Dynamic stochastic model of allometric equations and cumulative distribution for biomass-carbon in Pinus hartwegii Lindl., facing climate change
##plugins.themes.bootstrap3.article.main##
Keywords
Modelación estocástica, Biomasa-carbono, Pinus hartwegii, Cambio climático, Random-Forest
Resumen
Objective: to construct a dynamic stochastic model with validated biospheric-interaction, estimating allometric equations for the total volumetric increase and cumulative distribution of biomass for Pinus hartwegii Lindl in the states of Mexico and Puebla, considering climate change.
Design/ Methodology/ Approach: the methodology included the use of SiBiFor numerical databases, NASA Power data, Ordinary Least Squares mathematical models, the Random-Forest software, Ridge model with regression, R algorithms and Newton volumetric estimation equations.
Results: estimated allometric equations were obtained for the total volume of trees in 2023, highlighting the importance of linear regression models and the validity of the variables used. Newton's mathematical equations and theoretical models for excurrent tree-form types were found to have the best accuracy in estimating the total volume of the barked tree.
Limitations of the study/ Implications: this study has limitations in terms of generalization to other forest types and the availability of data in Mexico.
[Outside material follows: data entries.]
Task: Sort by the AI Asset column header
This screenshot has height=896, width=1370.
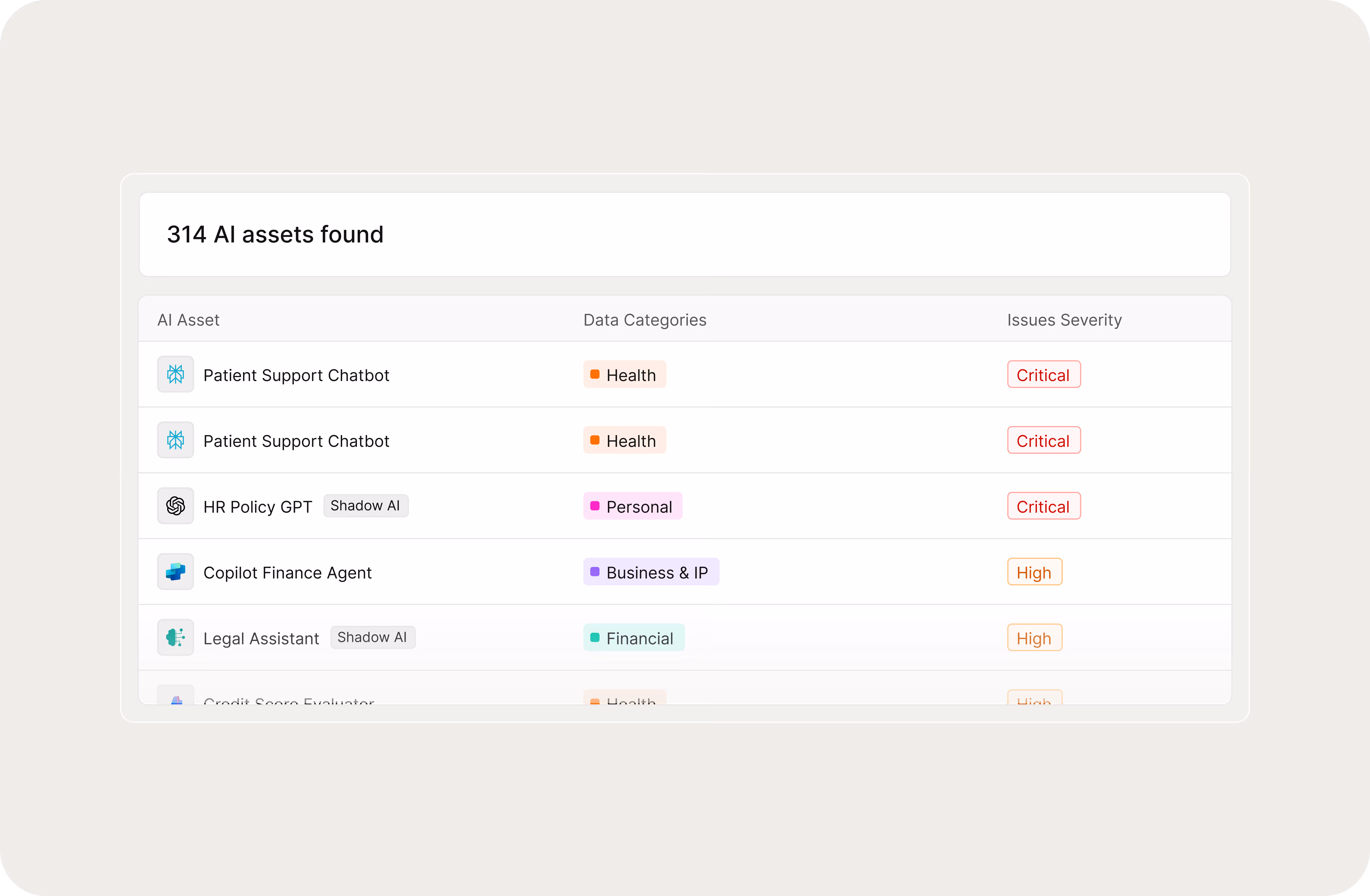Action: pos(188,320)
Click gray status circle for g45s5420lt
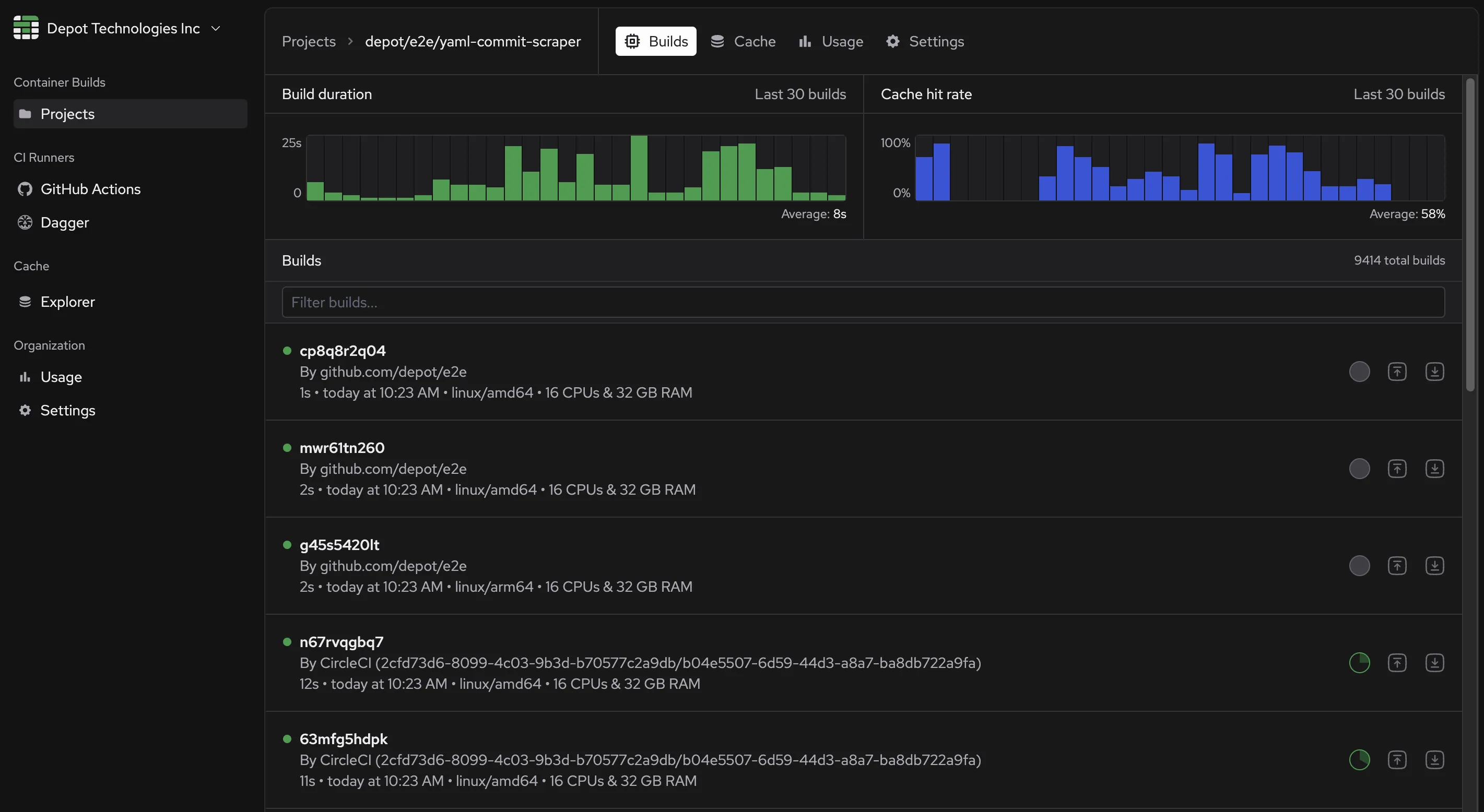The image size is (1484, 812). [1359, 566]
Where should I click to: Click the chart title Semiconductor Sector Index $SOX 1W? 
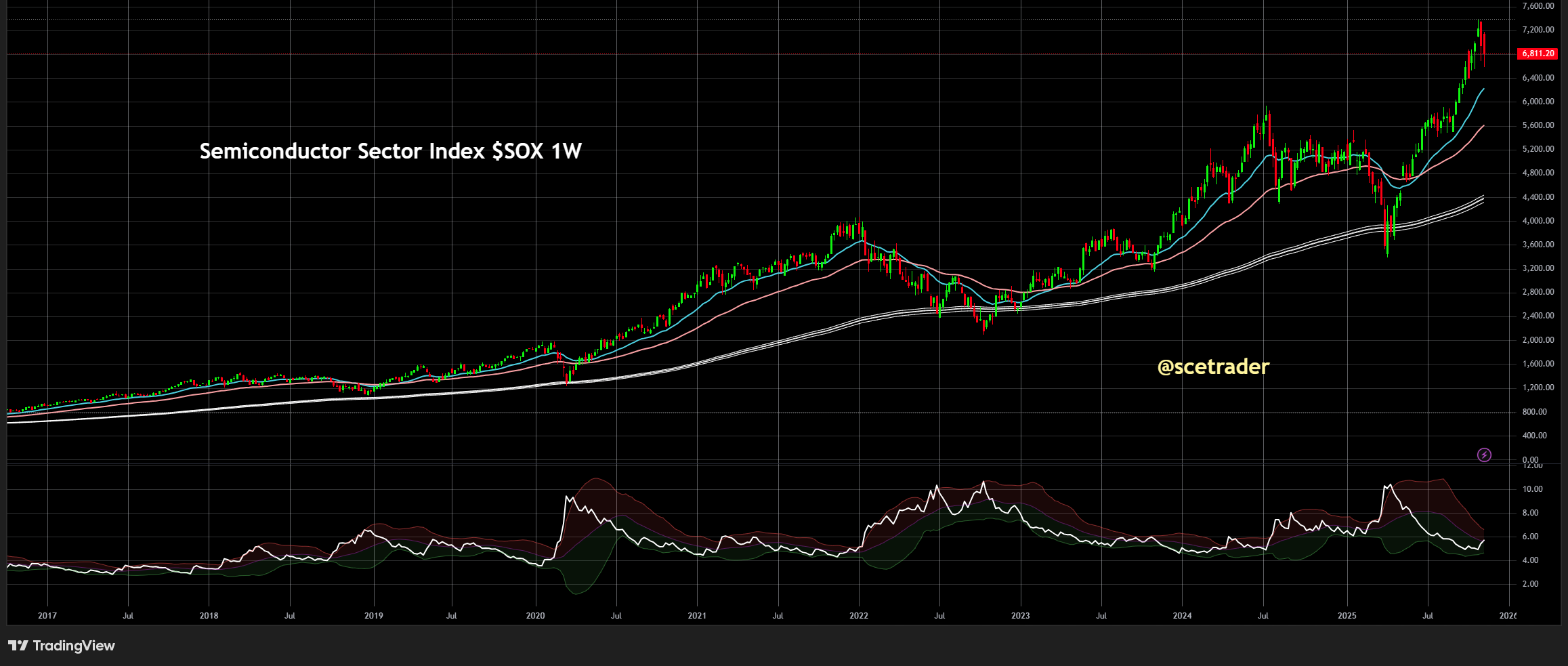391,152
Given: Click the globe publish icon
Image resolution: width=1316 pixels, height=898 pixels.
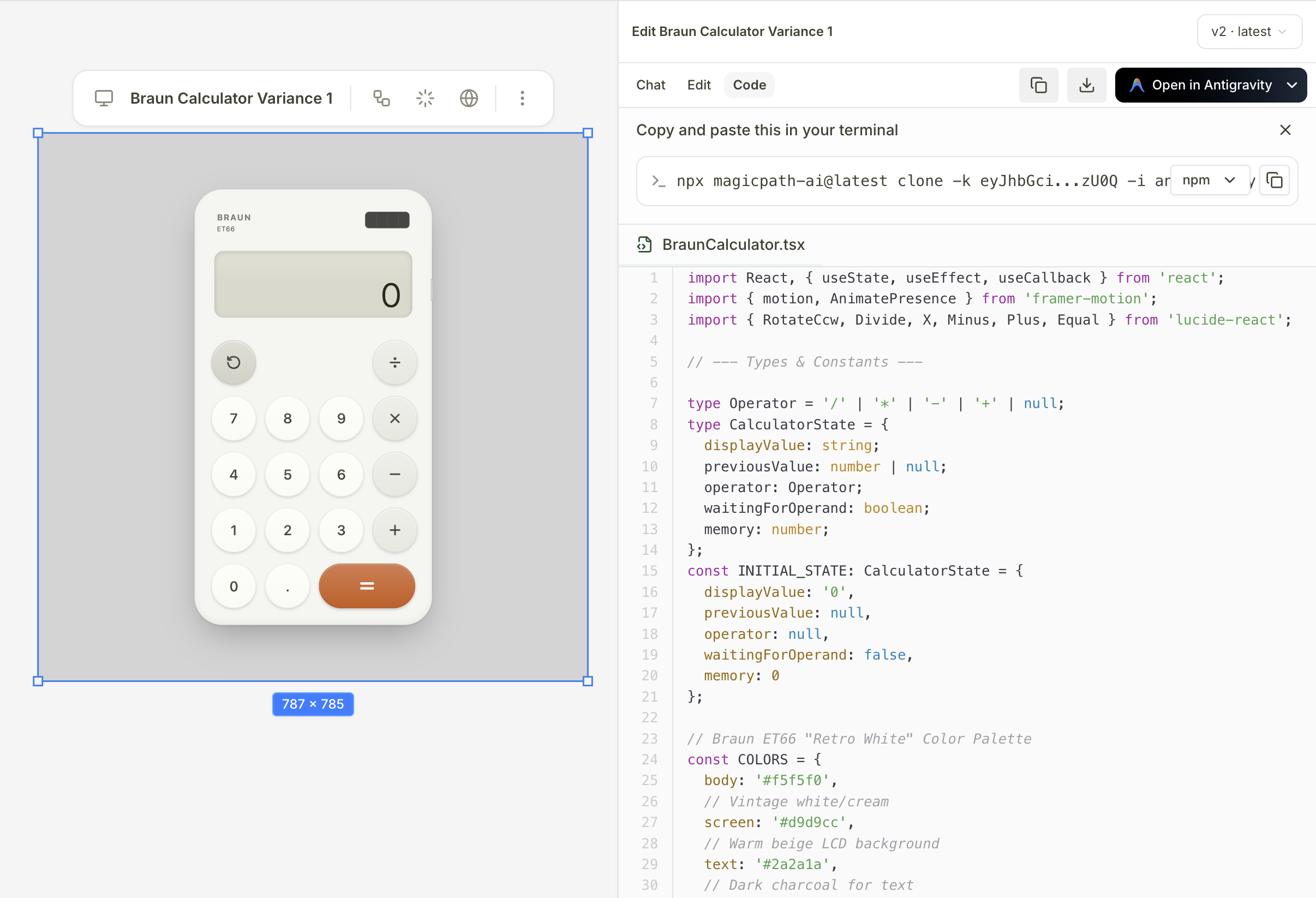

However, it highlights the importance of understanding forest responses to environmental changes and the need for validated dynamic stochastic models to estimate allometric equations and assess carbon sequestration.
Findings/ Conclusions: this study highlights the importance of understanding and assessing the carbon storage capacity of forests, especially in the context of climate change. In addition, it underlines the usefulness of linear regression models and variable validation to estimate carbon sequestration in Pinus hartwegii forests.